Newspapers always excite curiosity. No one ever lays one down without a feeling of disappointment.

CHARLES LAMB

"On Books and Reading", The Last Essays of Elia

Tags: newspapers


My theory is to enjoy life, but the practice is against it.

CHARLES LAMB

letter to William Wordsworth, Mar. 20, 1822

Tags: life


For God's sake (I never was more serious), don't make me ridiculous any more by terming me gentle-hearted in print.... Please to blot out gentle hearted, and substitute drunken dog, ragged head, seld-shaven, odd-ey'd, stuttering, or any other epithet which truly and properly belongs to the Gentleman in question.

CHARLES LAMB

letter to Samuel Taylor Coleridge, Aug. 1800


Can we ring the bells backward? Can we unlearn the arts that pretend to civilize, and then burn the world? There is a march of science; but who shall beat the drums for its retreat?

CHARLES LAMB

letter to George Dyer, Dec. 20, 1830


Books of quick interest, that hurry on for incidents are for the eye to glide over only. It will not do to read them out. I could never listen to even the better kind of modern novels without extreme irksomeness.

CHARLES LAMB

"On Books and Reading", The Last Essays of Elia


The greatest pleasure I know is to do a good action by stealth, and to have it found out by accident.

CHARLES LAMB

"Table-Talk and Fragments of Criticism", The Life and Works of Charles Lamb


Take my word for this, reader, and say a fool told it you, if you please, that he who hath not a dram of folly in his mixture, hath pounds of much worse matter in his composition.

CHARLES LAMB

"All Fools' Day", Elia


Riddle of destiny, who can show
What thy short visit meant, or know
What thy errand here below?

CHARLES LAMB

"On an Infant Dying as Soon as Born"


Reader, if you are gifted with nerves like mine, aspire to any character but that of a wit.

CHARLES LAMB

"Confessions of a Drunkard", The Last Essays of Elia

Tags: wit


I love to lose myself in other men's minds.

CHARLES LAMB

"Detached Thoughts on Books and Reading", Last Essays of Elia

Tags: reading


I can scarce bring myself to believe, that I am admitted to a familiar correspondence, and all the license of friendship, with a man who writes blank verse like Milton.

CHARLES LAMB

letter to Samuel Taylor Coleridge, Feb. 13, 1797

Tags: John Milton


Antiquity! thou wondrous charm, what art thou? that being nothing art everything?
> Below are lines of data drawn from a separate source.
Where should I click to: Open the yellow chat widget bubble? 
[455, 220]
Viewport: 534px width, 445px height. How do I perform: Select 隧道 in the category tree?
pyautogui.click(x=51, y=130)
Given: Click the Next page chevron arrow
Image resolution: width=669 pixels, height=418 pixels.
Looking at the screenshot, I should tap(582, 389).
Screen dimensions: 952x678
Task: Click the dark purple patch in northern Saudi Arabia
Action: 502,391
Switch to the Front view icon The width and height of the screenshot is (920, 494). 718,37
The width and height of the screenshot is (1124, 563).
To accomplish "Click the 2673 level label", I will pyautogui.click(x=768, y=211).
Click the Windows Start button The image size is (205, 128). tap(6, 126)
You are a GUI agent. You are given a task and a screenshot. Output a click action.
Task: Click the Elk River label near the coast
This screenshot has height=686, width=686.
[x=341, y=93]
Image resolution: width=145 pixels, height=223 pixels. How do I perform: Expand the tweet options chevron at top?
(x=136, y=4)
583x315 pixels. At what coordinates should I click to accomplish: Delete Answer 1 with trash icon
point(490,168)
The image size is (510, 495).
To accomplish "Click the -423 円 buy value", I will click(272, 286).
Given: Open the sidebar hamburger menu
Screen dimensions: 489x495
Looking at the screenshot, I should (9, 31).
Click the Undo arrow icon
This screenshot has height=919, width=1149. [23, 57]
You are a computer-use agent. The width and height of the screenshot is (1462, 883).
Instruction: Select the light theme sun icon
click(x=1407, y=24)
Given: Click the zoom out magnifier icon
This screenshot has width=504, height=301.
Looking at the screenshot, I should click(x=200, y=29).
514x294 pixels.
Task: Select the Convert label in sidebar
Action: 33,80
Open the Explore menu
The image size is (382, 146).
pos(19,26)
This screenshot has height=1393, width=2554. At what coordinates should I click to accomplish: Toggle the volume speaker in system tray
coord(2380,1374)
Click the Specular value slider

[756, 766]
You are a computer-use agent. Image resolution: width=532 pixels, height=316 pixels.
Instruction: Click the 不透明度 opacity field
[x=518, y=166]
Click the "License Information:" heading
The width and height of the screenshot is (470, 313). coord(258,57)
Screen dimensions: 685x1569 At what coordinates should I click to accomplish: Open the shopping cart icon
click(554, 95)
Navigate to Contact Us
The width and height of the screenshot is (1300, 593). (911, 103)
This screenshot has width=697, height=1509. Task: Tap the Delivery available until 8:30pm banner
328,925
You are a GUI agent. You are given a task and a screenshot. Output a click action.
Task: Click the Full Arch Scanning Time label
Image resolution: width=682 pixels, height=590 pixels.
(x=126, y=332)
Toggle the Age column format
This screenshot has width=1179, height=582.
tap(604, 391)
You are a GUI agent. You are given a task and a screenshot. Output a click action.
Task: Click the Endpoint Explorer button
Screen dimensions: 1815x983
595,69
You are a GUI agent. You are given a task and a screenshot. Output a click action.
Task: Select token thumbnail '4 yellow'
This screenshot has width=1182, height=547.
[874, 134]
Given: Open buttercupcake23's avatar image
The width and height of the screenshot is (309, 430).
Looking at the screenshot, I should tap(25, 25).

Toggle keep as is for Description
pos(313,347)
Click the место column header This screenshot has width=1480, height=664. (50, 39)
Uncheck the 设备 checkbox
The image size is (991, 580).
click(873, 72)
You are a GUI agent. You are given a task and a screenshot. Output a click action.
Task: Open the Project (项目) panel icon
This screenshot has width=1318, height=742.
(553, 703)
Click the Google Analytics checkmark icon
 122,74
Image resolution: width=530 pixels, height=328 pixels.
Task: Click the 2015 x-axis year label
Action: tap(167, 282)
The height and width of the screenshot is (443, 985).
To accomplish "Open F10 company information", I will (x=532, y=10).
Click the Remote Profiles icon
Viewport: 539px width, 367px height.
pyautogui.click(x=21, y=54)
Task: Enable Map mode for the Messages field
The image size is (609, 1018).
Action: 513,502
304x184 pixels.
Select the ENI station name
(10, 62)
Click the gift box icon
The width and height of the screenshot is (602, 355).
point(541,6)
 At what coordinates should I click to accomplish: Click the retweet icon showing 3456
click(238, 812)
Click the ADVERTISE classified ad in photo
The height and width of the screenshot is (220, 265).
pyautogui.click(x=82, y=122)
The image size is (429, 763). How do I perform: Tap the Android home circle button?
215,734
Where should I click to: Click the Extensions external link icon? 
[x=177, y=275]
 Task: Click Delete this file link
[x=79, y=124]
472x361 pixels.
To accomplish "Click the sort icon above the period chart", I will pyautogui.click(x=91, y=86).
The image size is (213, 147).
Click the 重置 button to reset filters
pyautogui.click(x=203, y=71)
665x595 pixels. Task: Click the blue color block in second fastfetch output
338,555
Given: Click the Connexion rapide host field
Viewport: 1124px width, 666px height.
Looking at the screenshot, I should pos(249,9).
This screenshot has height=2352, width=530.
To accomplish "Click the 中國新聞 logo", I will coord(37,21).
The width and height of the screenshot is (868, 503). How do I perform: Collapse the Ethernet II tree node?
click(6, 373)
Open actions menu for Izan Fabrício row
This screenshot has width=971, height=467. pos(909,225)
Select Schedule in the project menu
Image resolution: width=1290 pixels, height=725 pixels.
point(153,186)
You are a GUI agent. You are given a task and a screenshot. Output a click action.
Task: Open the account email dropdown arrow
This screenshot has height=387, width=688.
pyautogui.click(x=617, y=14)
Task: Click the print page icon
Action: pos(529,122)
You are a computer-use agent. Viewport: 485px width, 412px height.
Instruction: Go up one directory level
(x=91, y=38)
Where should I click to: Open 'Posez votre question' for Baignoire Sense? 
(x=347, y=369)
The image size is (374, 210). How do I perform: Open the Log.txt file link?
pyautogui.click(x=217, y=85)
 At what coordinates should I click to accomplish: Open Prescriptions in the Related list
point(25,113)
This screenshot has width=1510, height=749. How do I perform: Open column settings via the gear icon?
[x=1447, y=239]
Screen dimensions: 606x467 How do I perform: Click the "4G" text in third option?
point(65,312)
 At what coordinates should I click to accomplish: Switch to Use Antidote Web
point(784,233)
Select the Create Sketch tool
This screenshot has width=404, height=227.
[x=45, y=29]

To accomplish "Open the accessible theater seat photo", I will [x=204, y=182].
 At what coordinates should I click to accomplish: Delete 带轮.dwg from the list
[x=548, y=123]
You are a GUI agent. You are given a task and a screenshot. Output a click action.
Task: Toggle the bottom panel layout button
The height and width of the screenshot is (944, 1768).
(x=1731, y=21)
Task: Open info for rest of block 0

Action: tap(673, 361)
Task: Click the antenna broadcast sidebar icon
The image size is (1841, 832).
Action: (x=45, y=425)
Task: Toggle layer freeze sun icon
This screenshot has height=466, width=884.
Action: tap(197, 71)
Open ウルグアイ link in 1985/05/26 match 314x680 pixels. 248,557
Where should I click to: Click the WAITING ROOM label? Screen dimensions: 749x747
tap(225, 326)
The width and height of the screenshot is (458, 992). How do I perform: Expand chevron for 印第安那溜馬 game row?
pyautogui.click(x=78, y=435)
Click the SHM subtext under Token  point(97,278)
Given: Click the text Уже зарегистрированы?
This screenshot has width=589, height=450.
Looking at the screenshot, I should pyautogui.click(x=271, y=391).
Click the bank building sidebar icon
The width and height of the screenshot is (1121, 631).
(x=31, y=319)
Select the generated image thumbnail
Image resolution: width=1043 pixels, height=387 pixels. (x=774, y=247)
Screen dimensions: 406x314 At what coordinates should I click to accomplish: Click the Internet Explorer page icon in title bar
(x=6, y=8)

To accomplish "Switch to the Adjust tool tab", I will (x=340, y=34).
When thou wert, thou wert not antiquity -- then thou wert nothing, but hadst a remoter antiquity, as thou calledst it, to look back to with blind veneration; thou thyself being to thyself flat, jejune, modern! What mystery lurks in this retroversion? or what half Januses are we, that cannot look forward with the same idolatry with which we for ever revert! The mighty future is as nothing, being everything! the past is everything, being nothing!